Our circadian clock is the part of our brain the regulates our body's cycle, making sure that we sleep, eat and act in concordance with the twenty-four-hour day.
Even though we know it's there and what it does, picking apart the mechanisms of its action has been a long and laborious process for scientists. New research has unlocked one more part of this biohorological puzzle.
There's an ongoing negative feedback loop occurring in our body which the circadian rhythm relies on. The group of proteins known as PER complex inhibit the activity of a transcription factor, called CLOCK-BMAL1. Once inhibited, this represses the expression of the PER proteins, and the cycle sways again.
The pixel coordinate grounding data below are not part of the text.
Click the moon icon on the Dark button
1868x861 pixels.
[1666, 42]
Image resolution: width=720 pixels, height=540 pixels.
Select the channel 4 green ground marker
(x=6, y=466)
What this research team has shown is the method by which the PER proteins manage to inhibit CLOCK-BMAL1. There's a specific protein known as PSF which is part of the PER complex, which recruits another protein, SIN3-histone deacetylase complex, which is what inhibits CLOCK-BMAL1 activity. They think this mechanism is shared in common with all life that has a circadian rhythm, including mammals, insects, plants and fungi, and comes our eukaryotic predecessors.
Why do these crazy acronyms matter? By removing the PSF or SIN3-histone deacetylase complex, the researchers have found the can dramatically shorten the circadian cycle — how else are we going to adapt to the 14-hour days of another planet?